Problem:
Transcribe each entry in full, and leave the images out.

Dataset entries:

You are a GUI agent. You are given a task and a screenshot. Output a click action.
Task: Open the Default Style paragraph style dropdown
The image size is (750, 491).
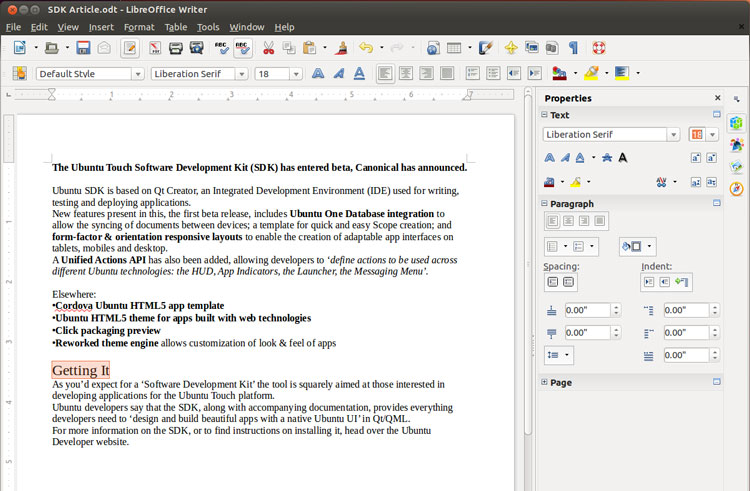(138, 74)
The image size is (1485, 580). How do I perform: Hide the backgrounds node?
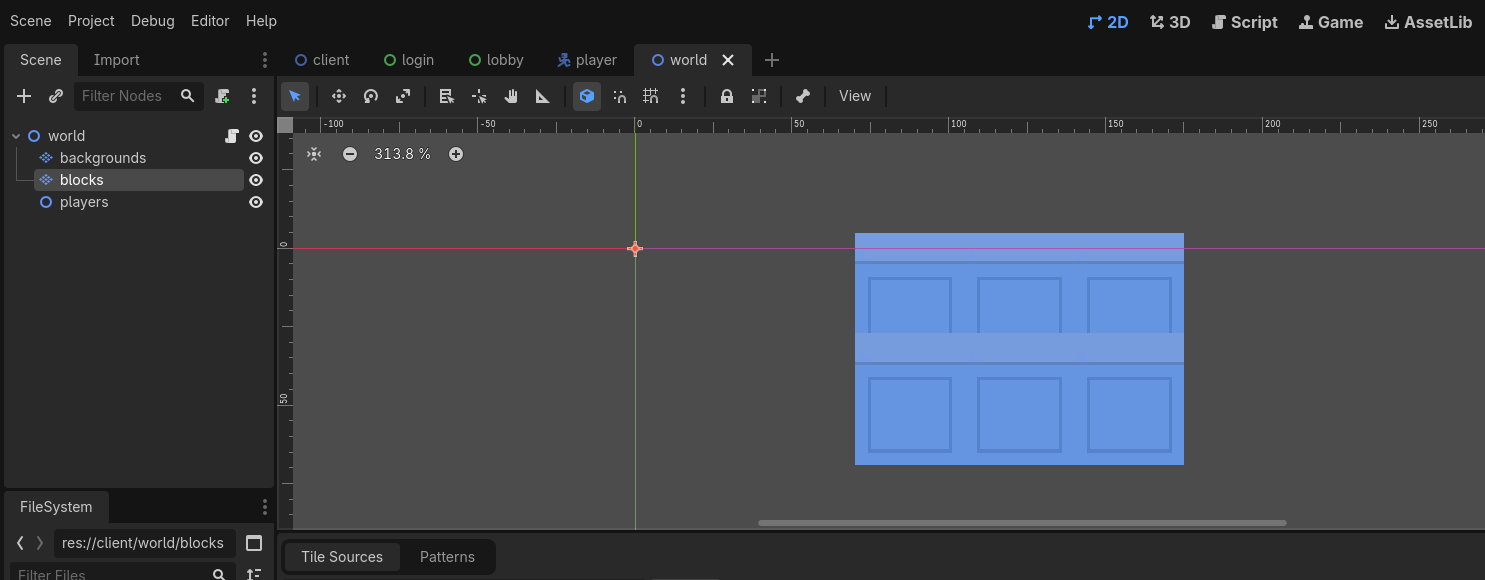(256, 158)
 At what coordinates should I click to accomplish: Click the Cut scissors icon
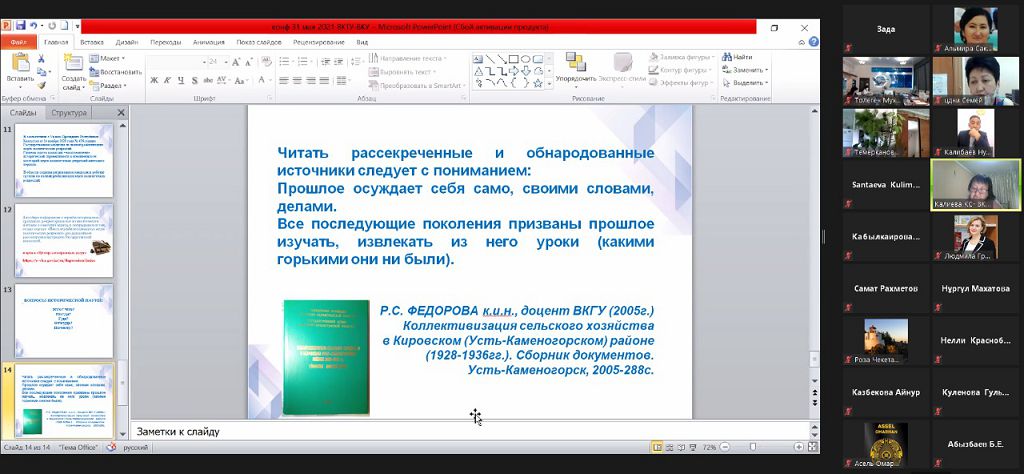[x=42, y=59]
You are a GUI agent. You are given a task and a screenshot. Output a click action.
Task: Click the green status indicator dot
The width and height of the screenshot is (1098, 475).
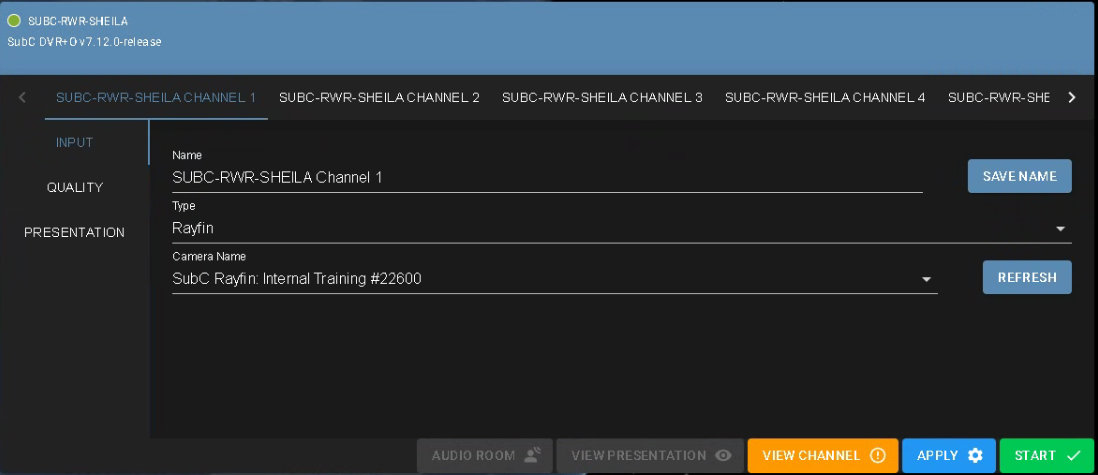[x=14, y=20]
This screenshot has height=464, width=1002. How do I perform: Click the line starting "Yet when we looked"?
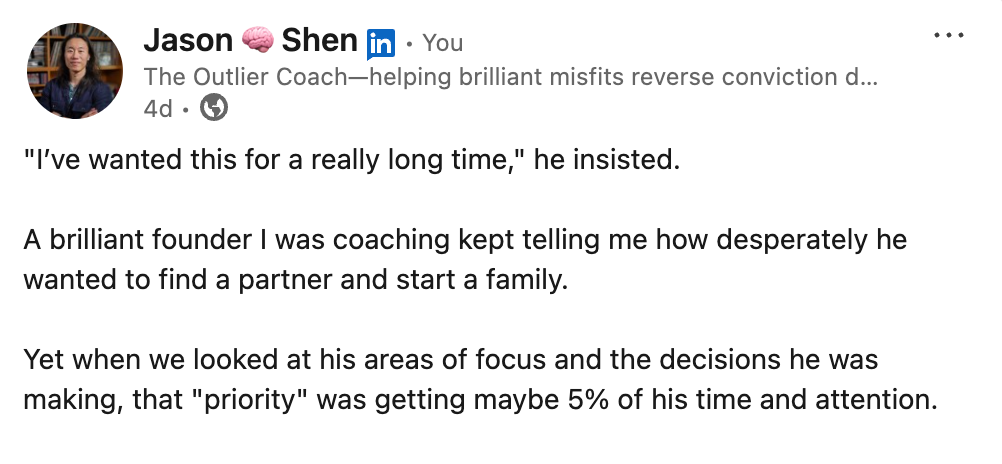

Result of the task:
You are a GUI agent. You are given a task and a screenshot. Output a click action.
Task: Open the Default Style paragraph style dropdown
The image size is (750, 491).
(138, 74)
The image size is (1485, 580). How do I perform: Hide the backgrounds node?
(256, 158)
 At what coordinates should I click to accomplish: Click the Cut scissors icon
[x=42, y=59]
You are a GUI agent. You are given a task and a screenshot. Output a click action.
Task: Click the green status indicator dot
The width and height of the screenshot is (1098, 475).
[x=14, y=20]
This screenshot has height=464, width=1002. How do I perform: Click the line starting "Yet when we looked"?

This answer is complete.